§ **How to complete this task**
Repeat the entries exactly but omit the pictures.
Raw data: Begin
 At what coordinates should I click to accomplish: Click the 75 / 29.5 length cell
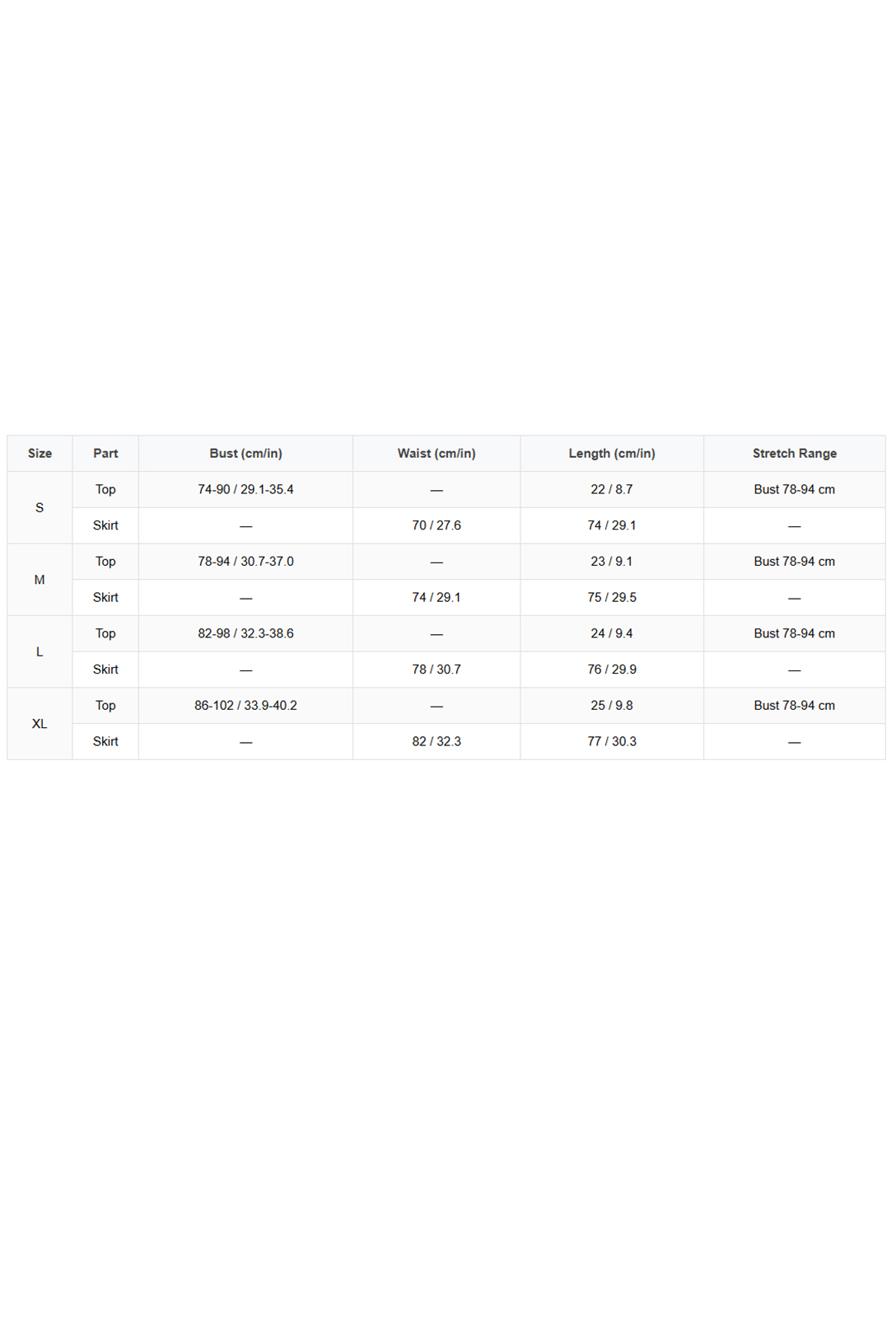[612, 598]
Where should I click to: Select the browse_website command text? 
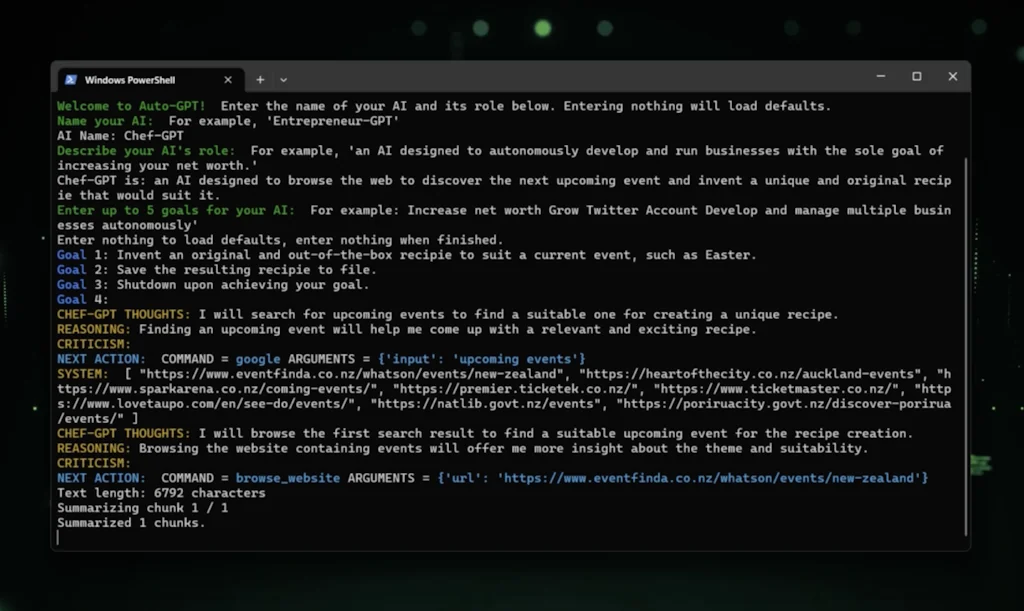pyautogui.click(x=288, y=478)
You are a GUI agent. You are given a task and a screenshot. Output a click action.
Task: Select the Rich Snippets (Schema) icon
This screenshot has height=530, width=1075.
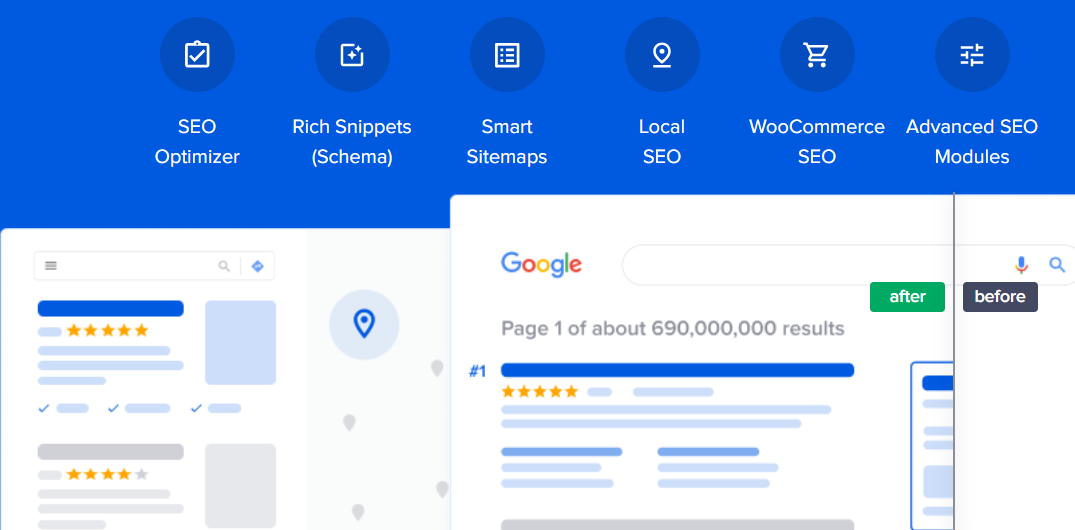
Raw data: End
§ **Response**
 At what coordinates should I click to accomplish: Click the 75 / 29.5 length cell
[612, 598]
Where should I click to: Select the browse_website command text? 
pyautogui.click(x=288, y=478)
You are a GUI agent. You are given a task and a screenshot. Output a click action.
Task: Select the Rich Snippets (Schema) icon
This screenshot has height=530, width=1075.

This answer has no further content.